WORK TO BE COMPLETED:
Nothing in the data may change. Copy all of it exactly.

DATA FOR THIS TASK:
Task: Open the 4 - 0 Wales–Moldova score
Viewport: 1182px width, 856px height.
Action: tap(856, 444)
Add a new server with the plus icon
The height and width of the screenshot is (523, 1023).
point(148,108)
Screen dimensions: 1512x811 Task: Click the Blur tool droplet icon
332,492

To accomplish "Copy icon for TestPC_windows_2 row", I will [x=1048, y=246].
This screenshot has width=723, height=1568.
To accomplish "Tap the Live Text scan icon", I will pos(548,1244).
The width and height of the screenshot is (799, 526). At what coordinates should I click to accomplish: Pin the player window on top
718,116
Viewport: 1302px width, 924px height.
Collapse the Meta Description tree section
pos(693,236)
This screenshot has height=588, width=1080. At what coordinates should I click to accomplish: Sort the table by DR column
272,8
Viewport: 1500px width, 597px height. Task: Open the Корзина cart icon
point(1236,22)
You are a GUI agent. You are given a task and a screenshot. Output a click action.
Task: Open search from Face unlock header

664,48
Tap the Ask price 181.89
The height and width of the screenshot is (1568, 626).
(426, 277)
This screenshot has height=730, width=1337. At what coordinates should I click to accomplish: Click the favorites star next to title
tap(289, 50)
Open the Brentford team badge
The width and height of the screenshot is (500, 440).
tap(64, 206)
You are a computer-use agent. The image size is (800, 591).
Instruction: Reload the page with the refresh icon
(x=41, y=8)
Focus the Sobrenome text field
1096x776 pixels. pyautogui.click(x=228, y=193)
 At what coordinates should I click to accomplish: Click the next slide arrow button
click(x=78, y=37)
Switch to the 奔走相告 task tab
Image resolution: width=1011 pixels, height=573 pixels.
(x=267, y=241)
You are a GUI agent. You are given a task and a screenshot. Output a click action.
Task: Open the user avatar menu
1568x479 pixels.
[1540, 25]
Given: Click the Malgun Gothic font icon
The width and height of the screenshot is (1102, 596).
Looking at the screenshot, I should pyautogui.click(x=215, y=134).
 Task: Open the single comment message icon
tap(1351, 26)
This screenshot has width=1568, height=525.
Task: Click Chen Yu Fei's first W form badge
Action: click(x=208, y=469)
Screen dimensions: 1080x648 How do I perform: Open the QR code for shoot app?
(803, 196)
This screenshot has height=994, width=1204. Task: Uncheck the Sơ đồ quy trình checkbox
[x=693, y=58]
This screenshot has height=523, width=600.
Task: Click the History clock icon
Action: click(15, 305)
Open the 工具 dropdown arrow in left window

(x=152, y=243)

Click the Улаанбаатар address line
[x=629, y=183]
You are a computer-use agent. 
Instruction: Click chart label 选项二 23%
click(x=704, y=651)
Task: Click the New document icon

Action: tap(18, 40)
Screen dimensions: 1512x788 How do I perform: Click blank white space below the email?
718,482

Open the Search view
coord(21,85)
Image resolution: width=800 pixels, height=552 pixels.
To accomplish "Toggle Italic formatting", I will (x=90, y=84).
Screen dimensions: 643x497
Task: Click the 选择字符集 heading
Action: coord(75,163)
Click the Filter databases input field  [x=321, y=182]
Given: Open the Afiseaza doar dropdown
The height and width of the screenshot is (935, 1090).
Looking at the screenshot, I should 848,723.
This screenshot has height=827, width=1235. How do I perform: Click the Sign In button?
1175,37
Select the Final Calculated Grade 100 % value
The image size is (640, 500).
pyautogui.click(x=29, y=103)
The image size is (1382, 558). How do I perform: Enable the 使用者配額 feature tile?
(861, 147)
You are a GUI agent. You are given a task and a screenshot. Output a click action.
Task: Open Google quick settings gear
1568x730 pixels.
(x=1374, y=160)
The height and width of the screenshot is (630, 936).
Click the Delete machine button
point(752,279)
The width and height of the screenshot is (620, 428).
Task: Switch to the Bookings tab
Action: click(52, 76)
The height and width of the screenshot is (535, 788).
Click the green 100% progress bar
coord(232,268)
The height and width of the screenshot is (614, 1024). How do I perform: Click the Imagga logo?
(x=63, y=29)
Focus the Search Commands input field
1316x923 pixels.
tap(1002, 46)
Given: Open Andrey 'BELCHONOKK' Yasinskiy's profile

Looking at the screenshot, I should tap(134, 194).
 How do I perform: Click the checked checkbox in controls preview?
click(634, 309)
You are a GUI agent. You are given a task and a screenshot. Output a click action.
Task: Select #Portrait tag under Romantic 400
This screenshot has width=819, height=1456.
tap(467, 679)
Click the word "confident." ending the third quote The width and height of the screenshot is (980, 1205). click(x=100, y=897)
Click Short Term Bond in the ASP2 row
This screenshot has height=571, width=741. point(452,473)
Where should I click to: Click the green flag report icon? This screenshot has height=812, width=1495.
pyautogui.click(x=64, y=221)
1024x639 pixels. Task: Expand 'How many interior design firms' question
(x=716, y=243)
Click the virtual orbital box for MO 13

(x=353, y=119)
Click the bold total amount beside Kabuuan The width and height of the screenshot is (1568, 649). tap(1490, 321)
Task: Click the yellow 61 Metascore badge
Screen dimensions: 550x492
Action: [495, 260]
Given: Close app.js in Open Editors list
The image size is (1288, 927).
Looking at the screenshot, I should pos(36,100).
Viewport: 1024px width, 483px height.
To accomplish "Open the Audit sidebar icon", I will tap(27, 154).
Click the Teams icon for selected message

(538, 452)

ANSWER TO THIS EXERCISE:
Task: Open the 4 - 0 Wales–Moldova score
Viewport: 1182px width, 856px height.
Action: tap(856, 444)
Add a new server with the plus icon
The height and width of the screenshot is (523, 1023).
point(148,108)
Screen dimensions: 1512x811 Task: Click the Blur tool droplet icon
332,492

To accomplish "Copy icon for TestPC_windows_2 row", I will [x=1048, y=246].
This screenshot has width=723, height=1568.
To accomplish "Tap the Live Text scan icon", I will pos(548,1244).
The width and height of the screenshot is (799, 526). At what coordinates should I click to accomplish: Pin the player window on top
718,116
Viewport: 1302px width, 924px height.
Collapse the Meta Description tree section
pos(693,236)
This screenshot has height=588, width=1080. At what coordinates should I click to accomplish: Sort the table by DR column
272,8
Viewport: 1500px width, 597px height. Task: Open the Корзина cart icon
point(1236,22)
You are a GUI agent. You are given a task and a screenshot. Output a click action.
Task: Open search from Face unlock header

664,48
Tap the Ask price 181.89
The height and width of the screenshot is (1568, 626).
(426, 277)
This screenshot has height=730, width=1337. At what coordinates should I click to accomplish: Click the favorites star next to title
tap(289, 50)
Open the Brentford team badge
The width and height of the screenshot is (500, 440).
tap(64, 206)
You are a computer-use agent. The image size is (800, 591).
Instruction: Reload the page with the refresh icon
(x=41, y=8)
Focus the Sobrenome text field
1096x776 pixels. pyautogui.click(x=228, y=193)
 At what coordinates should I click to accomplish: Click the next slide arrow button
click(x=78, y=37)
Switch to the 奔走相告 task tab
Image resolution: width=1011 pixels, height=573 pixels.
(x=267, y=241)
You are a GUI agent. You are given a task and a screenshot. Output a click action.
Task: Open the user avatar menu
1568x479 pixels.
[1540, 25]
Given: Click the Malgun Gothic font icon
The width and height of the screenshot is (1102, 596).
Looking at the screenshot, I should pyautogui.click(x=215, y=134).
 Task: Open the single comment message icon
tap(1351, 26)
This screenshot has width=1568, height=525.
Task: Click Chen Yu Fei's first W form badge
Action: click(x=208, y=469)
Screen dimensions: 1080x648 How do I perform: Open the QR code for shoot app?
(803, 196)
This screenshot has height=994, width=1204. Task: Uncheck the Sơ đồ quy trình checkbox
[x=693, y=58]
This screenshot has height=523, width=600.
Task: Click the History clock icon
Action: click(15, 305)
Open the 工具 dropdown arrow in left window

(x=152, y=243)

Click the Улаанбаатар address line
[x=629, y=183]
You are a computer-use agent. 
Instruction: Click chart label 选项二 23%
click(x=704, y=651)
Task: Click the New document icon

Action: tap(18, 40)
Screen dimensions: 1512x788 How do I perform: Click blank white space below the email?
718,482

Open the Search view
coord(21,85)
Image resolution: width=800 pixels, height=552 pixels.
To accomplish "Toggle Italic formatting", I will (x=90, y=84).
Screen dimensions: 643x497
Task: Click the 选择字符集 heading
Action: coord(75,163)
Click the Filter databases input field  [x=321, y=182]
Given: Open the Afiseaza doar dropdown
The height and width of the screenshot is (935, 1090).
Looking at the screenshot, I should 848,723.
This screenshot has height=827, width=1235. How do I perform: Click the Sign In button?
1175,37
Select the Final Calculated Grade 100 % value
The image size is (640, 500).
pyautogui.click(x=29, y=103)
The image size is (1382, 558). How do I perform: Enable the 使用者配額 feature tile?
(861, 147)
You are a GUI agent. You are given a task and a screenshot. Output a click action.
Task: Open Google quick settings gear
1568x730 pixels.
(x=1374, y=160)
The height and width of the screenshot is (630, 936).
Click the Delete machine button
point(752,279)
The width and height of the screenshot is (620, 428).
Task: Switch to the Bookings tab
Action: click(52, 76)
The height and width of the screenshot is (535, 788).
Click the green 100% progress bar
coord(232,268)
The height and width of the screenshot is (614, 1024). How do I perform: Click the Imagga logo?
(x=63, y=29)
Focus the Search Commands input field
1316x923 pixels.
tap(1002, 46)
Given: Open Andrey 'BELCHONOKK' Yasinskiy's profile

Looking at the screenshot, I should tap(134, 194).
 How do I perform: Click the checked checkbox in controls preview?
click(634, 309)
You are a GUI agent. You are given a task and a screenshot. Output a click action.
Task: Select #Portrait tag under Romantic 400
This screenshot has width=819, height=1456.
tap(467, 679)
Click the word "confident." ending the third quote The width and height of the screenshot is (980, 1205). click(x=100, y=897)
Click Short Term Bond in the ASP2 row
This screenshot has height=571, width=741. point(452,473)
Where should I click to: Click the green flag report icon? This screenshot has height=812, width=1495.
pyautogui.click(x=64, y=221)
1024x639 pixels. Task: Expand 'How many interior design firms' question
(x=716, y=243)
Click the virtual orbital box for MO 13

(x=353, y=119)
Click the bold total amount beside Kabuuan The width and height of the screenshot is (1568, 649). tap(1490, 321)
Task: Click the yellow 61 Metascore badge
Screen dimensions: 550x492
Action: [495, 260]
Given: Close app.js in Open Editors list
The image size is (1288, 927).
Looking at the screenshot, I should pos(36,100).
Viewport: 1024px width, 483px height.
To accomplish "Open the Audit sidebar icon", I will tap(27, 154).
Click the Teams icon for selected message

(538, 452)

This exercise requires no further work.